- Task goal
Without any pictures, print the lines below from the one that has "The width and height of the screenshot is (1083, 551)." through the one that has "The width and height of the screenshot is (690, 390).", exactly and nothing else.

- Records to process

****************

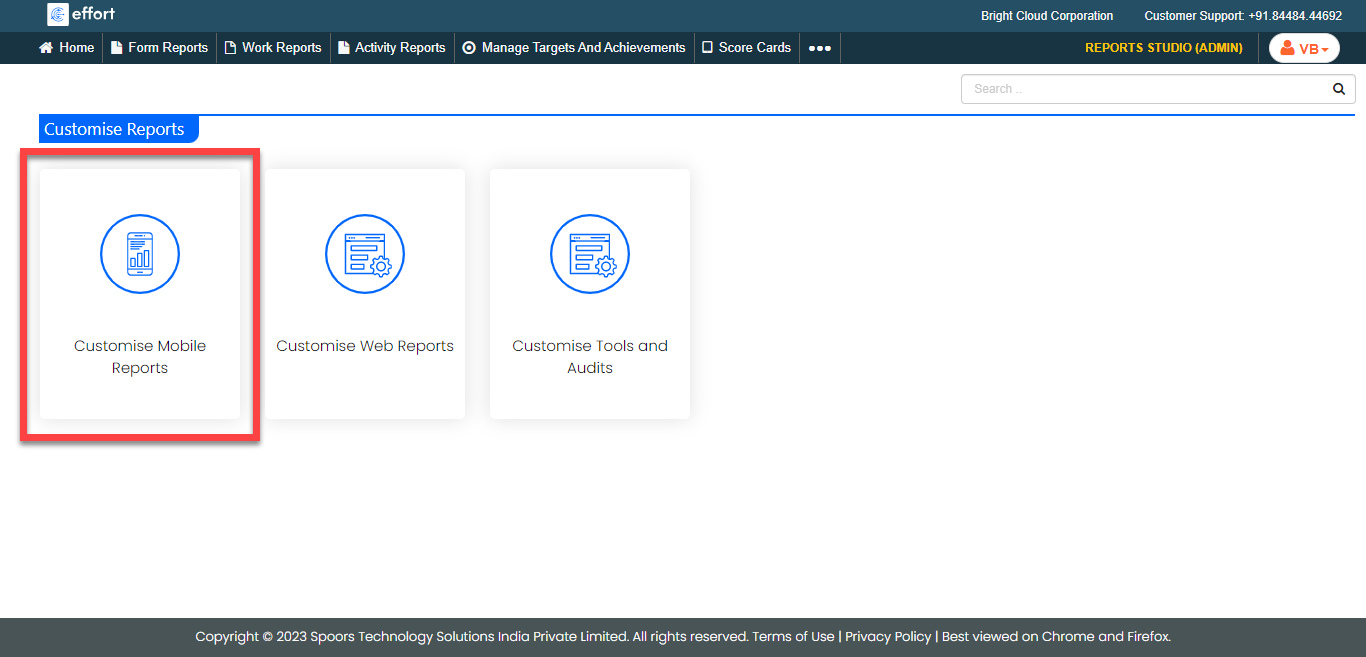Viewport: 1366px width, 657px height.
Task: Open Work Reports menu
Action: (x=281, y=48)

****************

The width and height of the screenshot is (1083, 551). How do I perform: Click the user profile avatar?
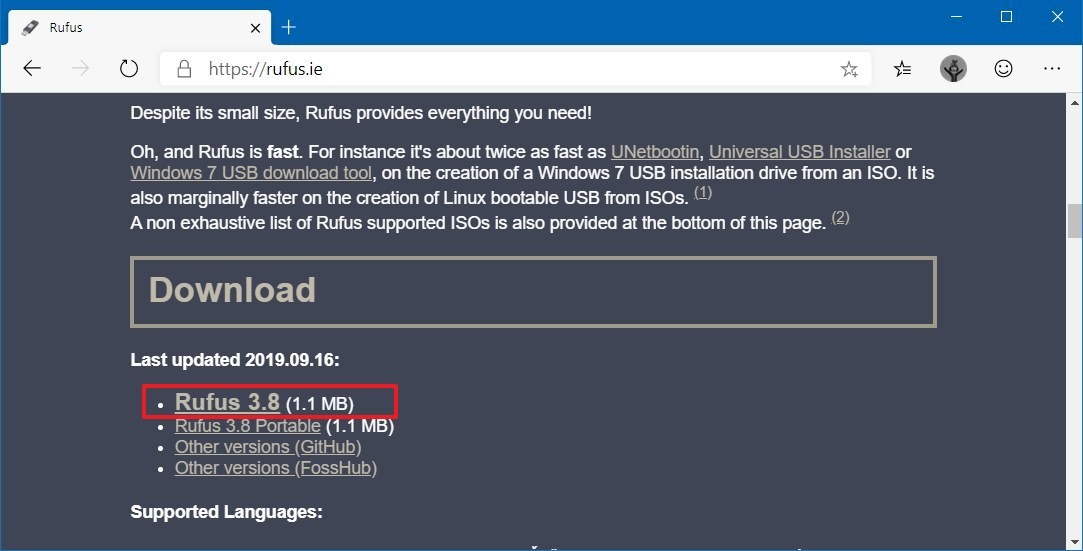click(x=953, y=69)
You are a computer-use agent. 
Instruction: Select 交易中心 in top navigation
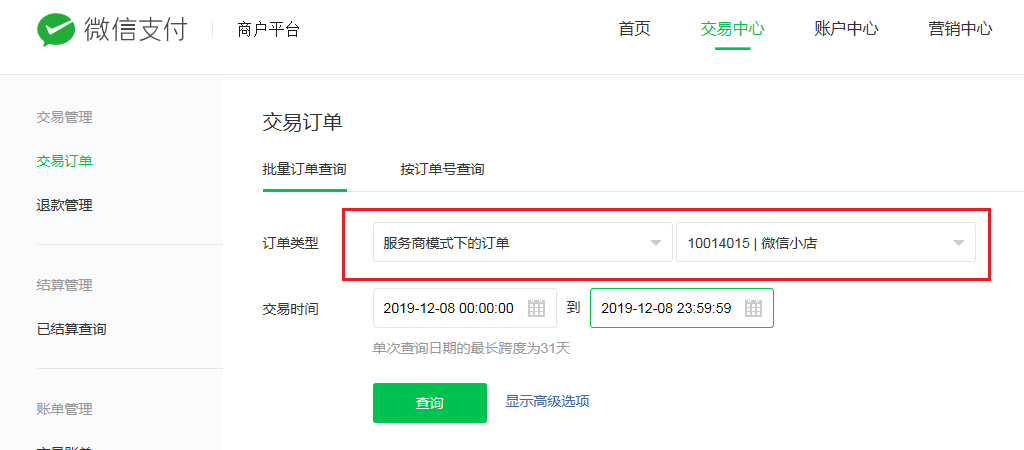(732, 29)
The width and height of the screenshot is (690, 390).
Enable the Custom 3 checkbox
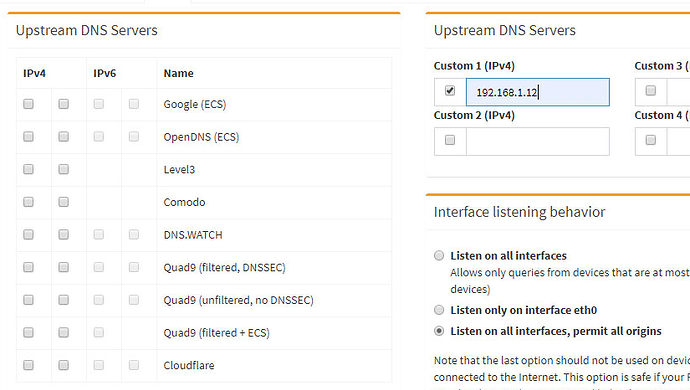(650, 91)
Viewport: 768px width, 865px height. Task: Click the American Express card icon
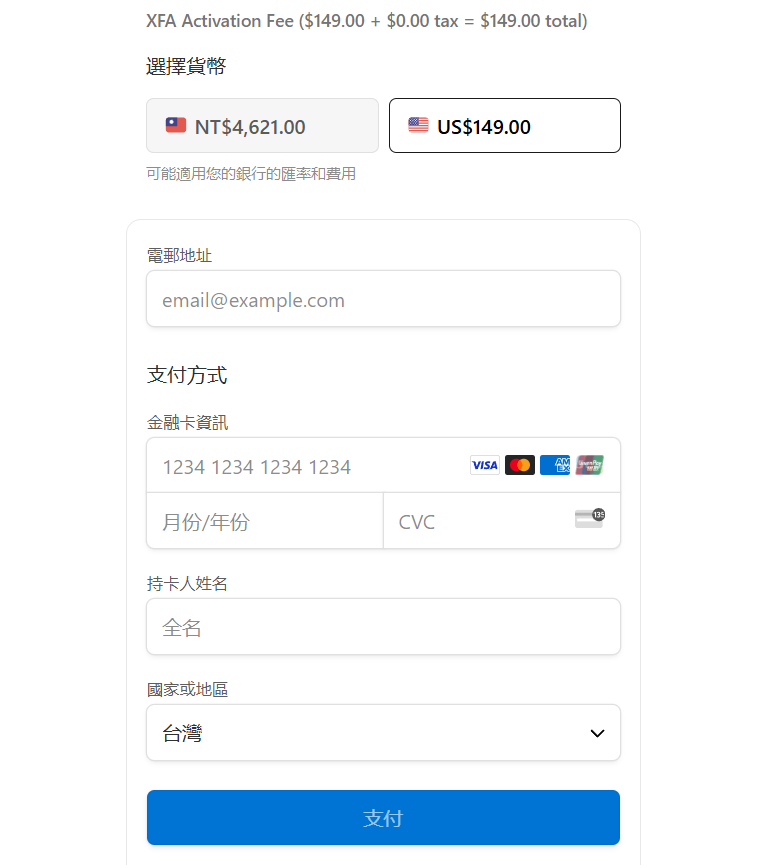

****************

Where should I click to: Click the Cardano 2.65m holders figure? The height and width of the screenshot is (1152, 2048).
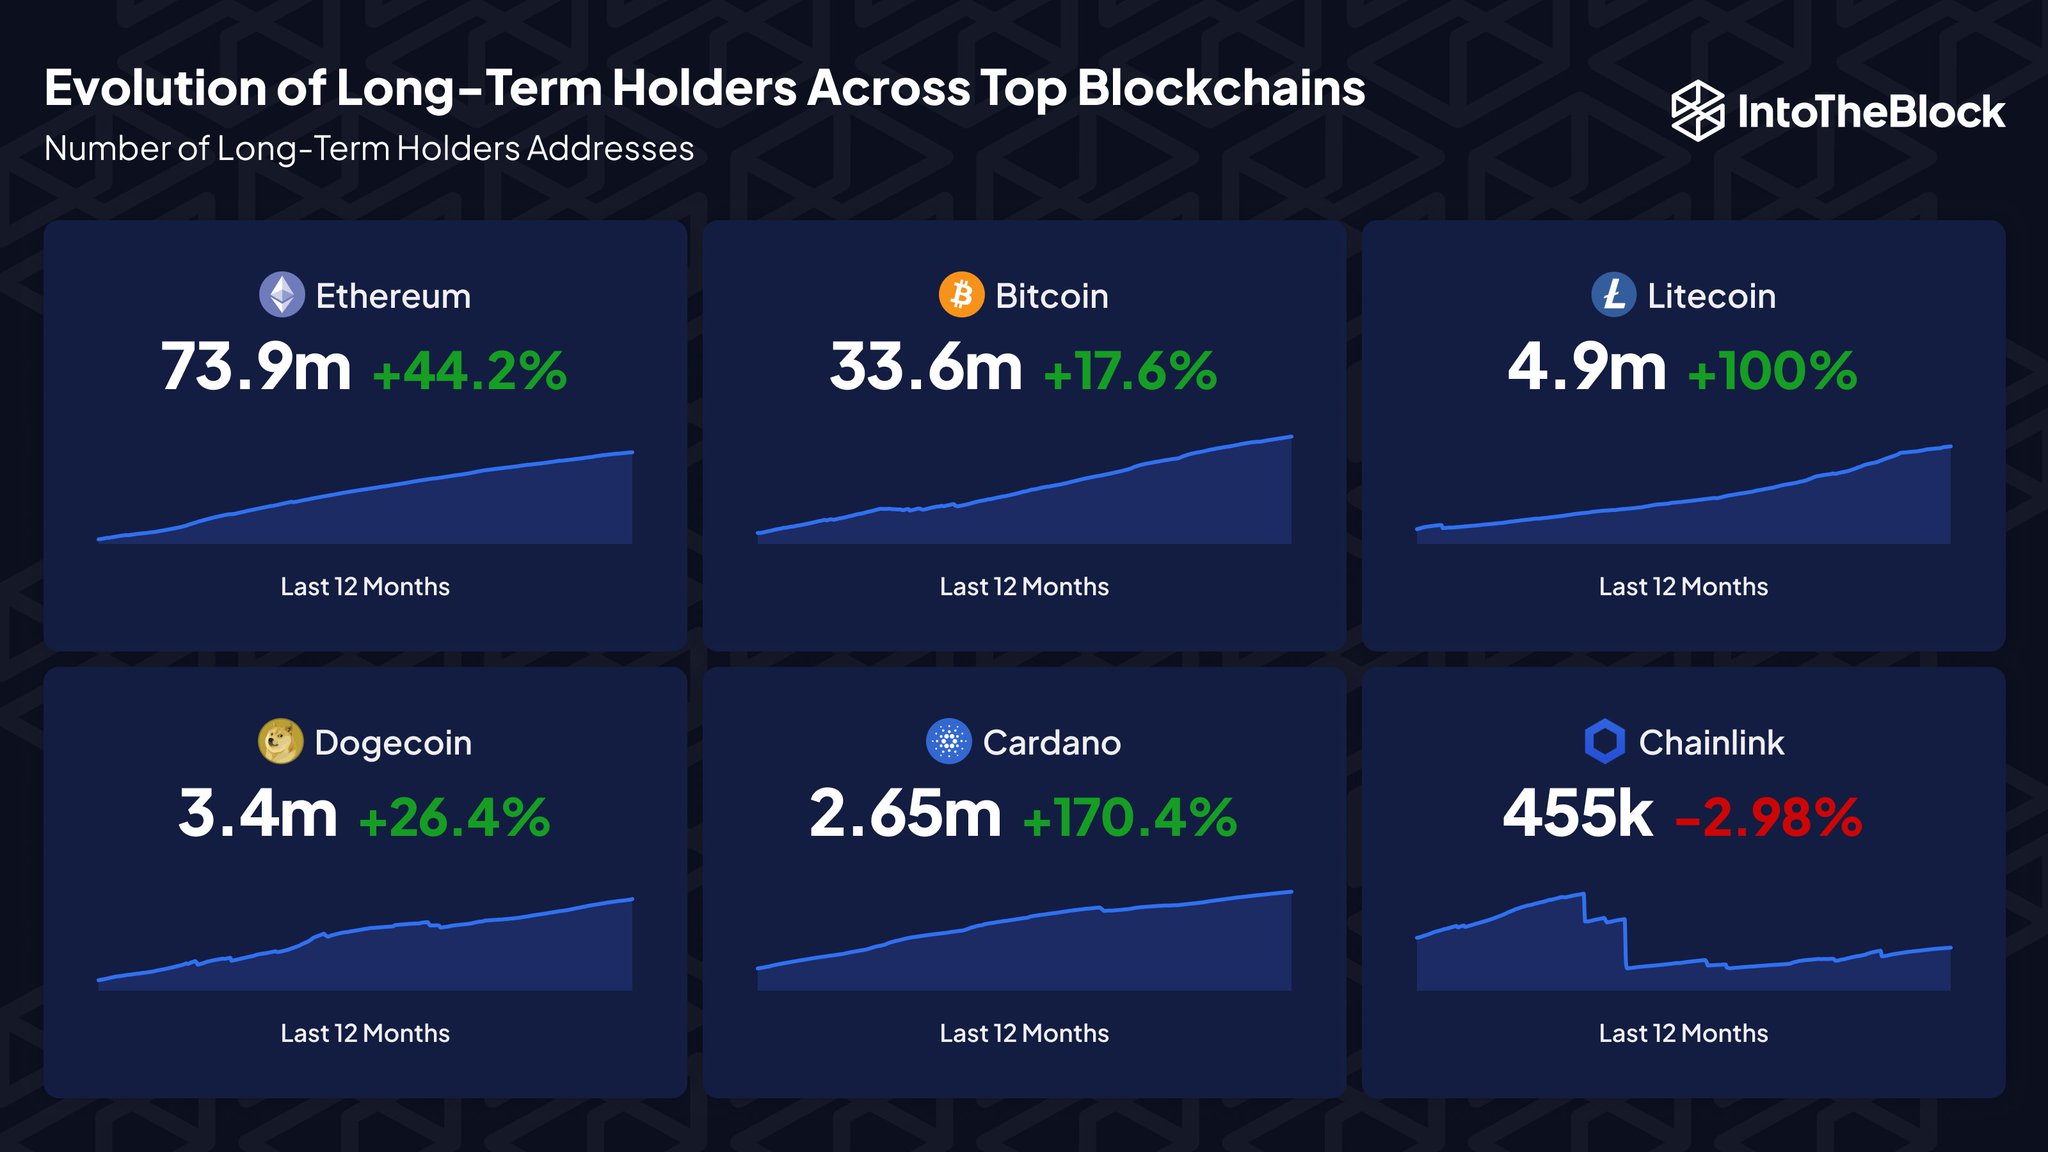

****************

- Result for this task
The width and height of the screenshot is (1083, 551). How do I perform: Click the user profile avatar?
click(x=953, y=69)
You are a computer-use agent. 
Instruction: Select 交易中心 in top navigation
(732, 29)
The width and height of the screenshot is (690, 390).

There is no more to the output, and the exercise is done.